Selecting an appropriate substitution model and deriving a tree topology for a given sequence set are essential in phylogenetic analysis. However, such time consuming, computationally intensive tasks rely on knowledge of substitution model theories and related expertise to run through all possible combinations of several separate programs. To ensure a thorough and efficient analysis and avert tedious manipulations of various programs, this work presents an intuitive framework, the phylogenetic reconstruction with automatic likelihood model selectors (PALM), with convincing, updated algorithms and a best-fit model selection mechanism for seamless phylogenetic analysis.

Methodology

As an integrated framework of ClustalW, PhyML, MODELTEST, ProtTest, and several in-house programs, PALM evaluates the fitness of 56 substitution models for nucleotide sequences and 112 substitution models for protein sequences with scores in various criteria. The input for PALM can be either sequences in FASTA format or a sequence alignment file in PHYLIP format. To accelerate the computing of maximum likelihood and bootstrapping, this work integrates MPICH2/PhyML, PalmMonitor and Palm job controller across several machines with multiple processors and adopts the task parallelism approach. Moreover, an intuitive and interactive web component, PalmTree, is developed for displaying and operating the output tree with options of tree rooting, branches swapping, viewing the branch length values, and viewing bootstrapping score, as well as removing nodes to restart analysis iteratively.

Significance

The workflow of PALM is straightforward and coherent. Via a succinct, user-friendly interface, researchers unfamiliar with phylogenetic analysis can easily use this server to submit sequences, retrieve the output, and re-submit a job based on a previous result if some sequences are to be deleted or added for phylogenetic reconstruction. PALM results in an inference of phylogenetic relationship not only by vanquishing the computation difficulty of ML methods but also providing statistic methods for model selection and bootstrapping. The proposed approach can reduce calculation time, which is particularly relevant when querying a large data set. PALM can be accessed online at http://palm.iis.sinica.edu.tw.

Introduction

Advances in molecular biology and bioinformatics have enabled researchers to obtain gene sequences by experimental procedures, as well as by sequence searching approaches. The feasibility of utilizing sequence features that can be viewed as evolutionary changes in the sequence occurring in the operating taxonomic units has received considerable interest. A molecular phylogenetic analysis procedure based on sequence features is initiated by gathering a set of sequences derived from a common origin. Corresponding residues among DNA/protein sequences are then defined by multiple sequence alignment (MSA). Next, the relatedness among the input sequences is estimated using the phylogenetic inference method with a suitable substitution model. Finally, the representative tree(s) of the phylogenetic relationship is constructed and may be presented graphically with statistical confidence of the branching topology. Significant advances in theoretical and mathematical implementation of phylogenetic methodology have been made in recent decades.
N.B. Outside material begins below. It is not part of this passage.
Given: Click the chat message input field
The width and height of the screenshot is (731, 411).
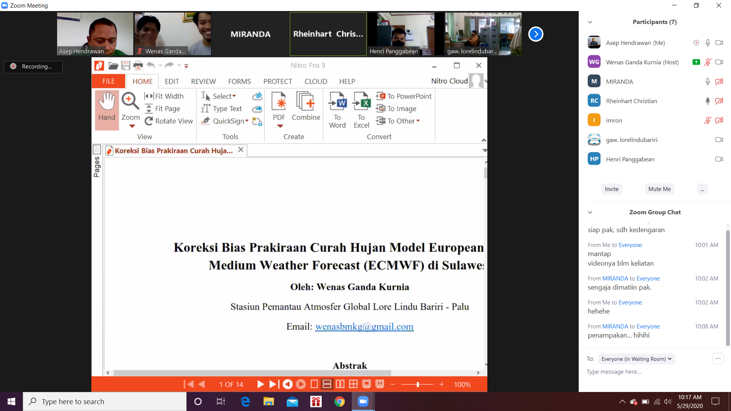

These methodological advances provide an unprecedented and often bewildering set of choices on methodological issues [1]. Researchers unfamiliar with phylogenetic analysis are perplexed by selecting and installing programs, transferring files between programs, setting parameters for the complete process, running iterations with various combinations of methods and parameters [2], as well as recalling all tools and parameter-related choices made during analysis. Although the relationship among an interesting sequence set from an evolutional aspect has received considerable attention, performing adequate phylogenetic analysis with a sound theoretical foundation is quite difficult.
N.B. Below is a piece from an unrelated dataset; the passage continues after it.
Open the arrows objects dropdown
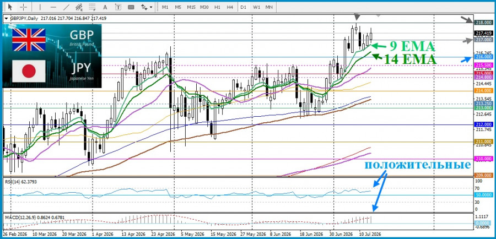Viewport: 496px width, 239px height. (147, 7)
Among the three major categories of phylogenetic inference methods, distance, maximum parsimony (MP), and maximum likelihood (ML), ML methods are especially useful for sequence sets with varying extents of sequence diversity [2], [3]. Based on the theory of ML methods, the likelihood of a series of residue substitution events is estimated and, then, the most probable tree topology from all possible ones that represents the evolutionary history of a given sequence set can be inferred. Various residue substitution models that describe the probability of replacing one residue with another have been derived from either statistical analysis involving conserved sequence blocks or molecular evolution theories [4], [5], and can be further refined for parameters involving sites under the selection force or for varying substitution rates among relevant sites. Likelihood-based approaches are robust for phylogenetic inference. Although obtaining a best-fit ML tree with an increasing number of sequences and sequence length is computationally intractable (NP-hard), a ML-based method can provide statistical comparability of the fitness of substitution models [6], [7].

There are several ML-based phylogenetic inference programs available, including PhyML [8], [9], PAML [10], [11], Multiphyl [12], Phylip package [13] and IQPNNI [14]. Owing to a heavy computational load, several attempts have been made to accelerate the estimation of ML by refining algorithms and applying parallel computing, e.g., PAML [10], [11], RAxML [15], GARLI [16], mpi-CH2/PhyML [9] and pIQPNNI [17]. These programs are performed in command-line mode or in a graphical-user interface. Some of the phylogenetic servers, such as PhyML web server [9], Multiphyl web server [12], phylogeny.fr [18] and Phylemon [19], are available, providing computational power and a user-friendly interface. Users should normally be aware of phylogenetic analysis, and then achieve a reasonable outcome from these web applications.

How to select an optimal substitution model for ML estimation is addressed in [20]. The implementations of best model selection procedures were proposed for both protein sequences [21] and nucleotide sequences [22]. ProtTest [21] is a model selection scheme for protein sequences based on score files generated by PhyML. The fitness of amino acid substitution models is estimated using three scores, i.e. Akaike information criterion (AIC), corrected AIC (AICc) and Bayesian Information Criterion (BIC), as well as the maximum likelihood of each model. Modeltest [22] applies AIC, AICc, BIC, and hierarchical likelihood ratio tests (hLRTs), to estimate the model fitness from the score file of DNA substitution models generated by PAUP [23]. Currently, MODELTEST has been superseded by jModeltest [24], an integrated framework using PhyML [8] computational procedures to provide the nucleotide substitution model selection. jModeltest provides two additional evaluation criteria, i.e. dynamical likelihood ratio tests (dLRT) and a decision theory method (DT), as estimates of model selection uncertainty, parameter importance and model-averaged parameter estimates, including model-averaged phylogenies. FINDMODEL [25] implemented the idea of MODELTEST for testing the best fit model for the input alignment of nucleotide sequences. FINDMODEL provides options of selecting the model set and tree methods for constructing the initial tree. The best substitution model from 28 models is determined by the lowest AIC of the optimized ML tree topology, as estimated by baseml (PAML) and MODELTEST. The model estimators described above take aligned sequences as input and select the most appropriate model based on the probability (the likelihood) of the ML tree. Once the model has been set, a ML-based phylogenetic inference program can be applied for bootstrapping and the possible phylogenetic relationship presented in a tree topology obtained as well. The entire process, from the model selection to bootstrapping, is time consuming and computationally intractable, especially when handling large data sets.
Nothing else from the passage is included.